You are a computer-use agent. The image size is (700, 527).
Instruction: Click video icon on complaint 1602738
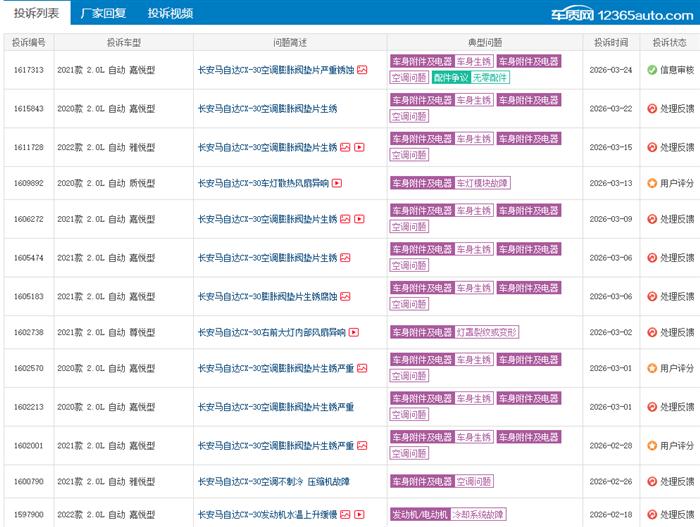(x=353, y=332)
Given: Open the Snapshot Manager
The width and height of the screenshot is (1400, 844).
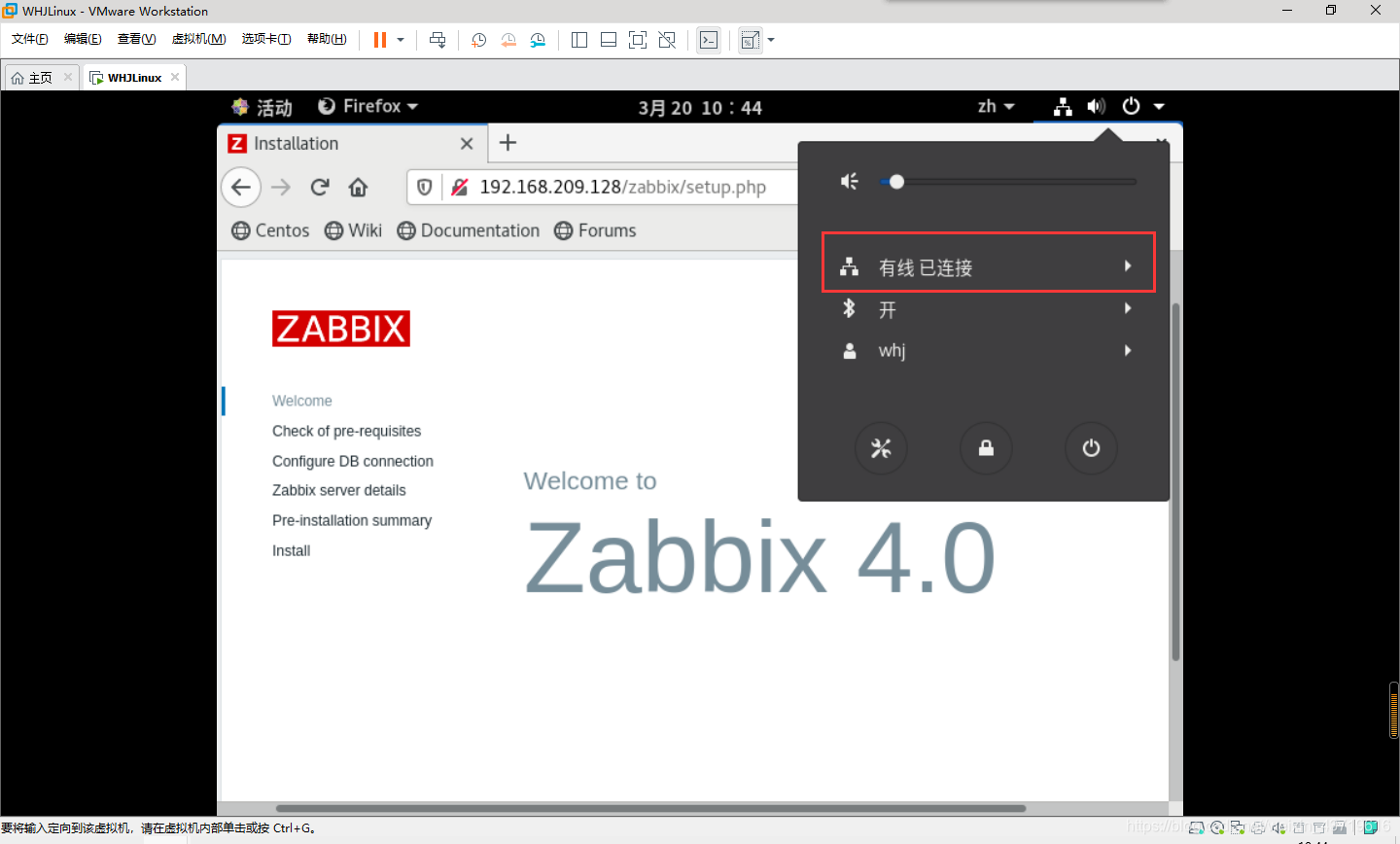Looking at the screenshot, I should pos(536,39).
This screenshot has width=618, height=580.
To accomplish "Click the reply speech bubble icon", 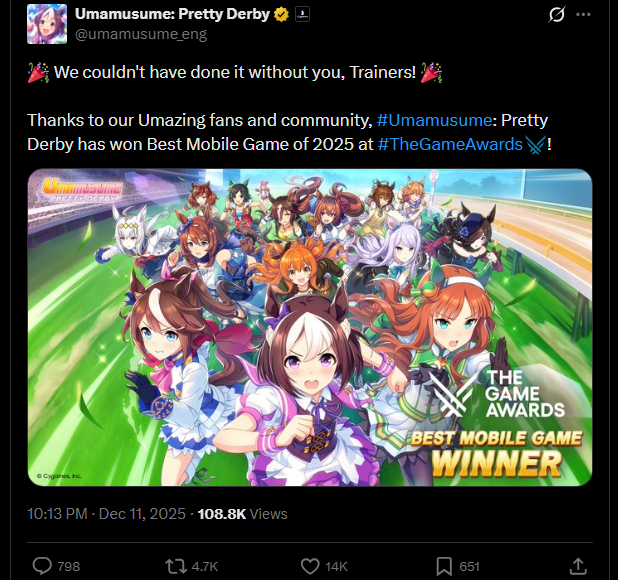I will click(42, 566).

----------------

> WORK INSTRUCTIONS
Repeat the lines of the listing above verbatim, beginning at its first line and ending at the line containing "This screenshot has width=618, height=580.", which is included. Omit pictures.

> SOLUTION TO THIS EXERCISE
You are a computer-use agent. The image size is (700, 527).
Instruction: Click video icon on complaint 1602738
(x=353, y=332)
Given: Open the Snapshot Manager
The width and height of the screenshot is (1400, 844).
Looking at the screenshot, I should pos(536,39).
This screenshot has width=618, height=580.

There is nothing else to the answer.